Songwriters; stop trying too hard!

There is a temptation to spend too long getting one song just right.

It’s even harder when you’re working in your own home studio; there’s no “I’m paying by the hour!” time-pressure to get things done.

Plus, with unlimited tracks and an undo button at your fingertips, there’s even less need to to get it right first-time, or even finish the song at all…there’s always something else you can add…

(like more cowbell)

Equally, songwriters are often given this sort of “sage advice” from industry songwriting veterans;

“Make each part of each song as great as it can be, don’t just settle for the first thing that comes, work on it, sculpt it and craft it into something exceptional!”

Whereas the theory of this is great, in practice, this can stifle a creative flow, one that if left slightly more unchecked might reward you with something far greater than anything you’ll consciously carve out of an average song.

Recently I heard Fraser T. Smith – a man who has contributed writing or production skills to fifteen number 1 albums – say words to the effect of:

“I write around 125 songs per year. And I don’t mean ideas on my iPhone, I mean full-demoed songs. Of them perhaps I’ll get 10-20 cuts and, if I’m lucky, a couple of hits.”

Here is a guy who’s worked with Adele, Sam Smith, Kaiser Chiefs, Drake, Britney Spears, Rita Ora, Plan B, Craig David, etc. He has had many hits. He really doesn’t need to work too hard to raise his profile.

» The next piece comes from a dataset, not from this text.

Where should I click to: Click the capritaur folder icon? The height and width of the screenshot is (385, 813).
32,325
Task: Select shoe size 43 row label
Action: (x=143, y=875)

Yet he writes – and completes – a song roughly every three days!

For Fraser quantity of output is a way to unearth a gem of quality.

My all-time favourite single artist, Prince, is another person who embodies this ideal.

According to this article, he wrote 39 studio albums and released 104 singles. And that doesn’t include the hundreds of finished but unreleased songs he apparently had locked up in a vault at Paisley Park, nor perhaps the songs and hits he wrote for other artists.

Whereas a lot of his songs might not be too memorable he has such a quantity of exceptional ones it’s easy to think he had the Midas touch for hit songwriting.

Or take The Beatles, often considered the finest of pop/rock songwriters. With 12 studio albums, 13 EPs and 22 singles in just 8 years they put out a lot of material in such a short period. Is it surprising that they crafted so many classic songs in that time?

Moving much further back in the history of music, there was a study conducted a few years ago on classical composers. Specifically, it focused on the correlation between those with the most “masterpieces” and their total number of published works.

Guess what? Yep, the composers we often think about as having the most masterpieces – i.e. those with the most “hits” – are those who produced the most amount of work overall.

If you only write 100 songs, and have a hit-rate of 1%, you’ll only have one great song.

If you write 500 songs your craft will improve, so probably your “hit rate” too (i.e. that 1% may become 5%).

So instead of 5 great songs out of 500 (i.e. 1%) you’ll have 25 to you name (i.e. 5%).

Since non-hits are often forgotten very quickly, to the casual observer you’ll seem like a genius, a prolific hit-machine, compared to the average writer.

To you, it’s nothing special, just the by-product of continuous, focused, productive work.

(N.B. these percentages are just for illustration purposes, I can’t guarantee any of us will write a great song, no matter how many times we try!!)

Songwriting (and composing!) is an art, for sure, but it is also a craft.

To get better at any craft one must practice.

To get great at any craft one must practice a lot.

Songwriters practice by writing songs, not just snippets of a verse here or chorus there.

Sure, any song can probably be made a little better by spending more time on it, but no amount of time will ever turn an average song into a great one.

Often our best songs are written in the shortest time; they just “come to you“.

Perhaps it’s better to just let songs be; don’t try to overthink them, or over-craft them. Add a few quick, obvious improvements and move on.

The key to improving and finding your best work is to keep writing as many songs as possible.

We’re looking for quality, unearthed by quantity.

So, as the famous quote goes;

“Don’t get it right. Get it written.”